Wintermute profile image
19 Replies

Hi all,

I've been hovering around these boards for a couple of years now but this is my first post.

I am a 39 year old male. As a child and adult sometimes after walking a lot during the day I would have the urge to move my legs when I was in bed trying to sleep, it would feel like I had excess energy in them. I eventually worked out that if I lay on my back and walked the air eventually the feeling would subside and I could get some sleep. This wasn't really a massive problem and it would only happen occasionally (twice a year or so. Sometimes it wouldn't happen for a couple of years).

When I started seeing my partner at age 27 she would complain to me that I would kick her in my sleep and on occasion during my sleep I would raise my legs and leave them in the air for an hour or so. We used to laugh about this.
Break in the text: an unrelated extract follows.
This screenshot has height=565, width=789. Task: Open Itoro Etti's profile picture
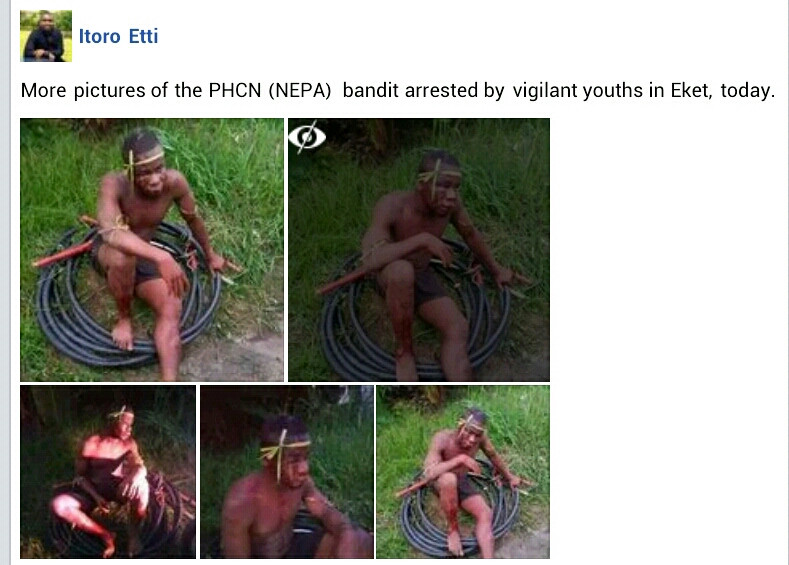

During September 2021 I was prescribed Omeprazole and one night whilst reading in bed I noticed for the first time a new sensation in my right leg which felt like energy building up and I would have to keep tensing the muscles to get relief. A few weeks later during the same month whilst watching a film I had the worst feeling ever going through the left side of my body (leg and arm). It felt like massive energy building up in my arm and leg that could only be relieved with stretches and movement. I then went to bed and thankfully when I woke up it had gone away.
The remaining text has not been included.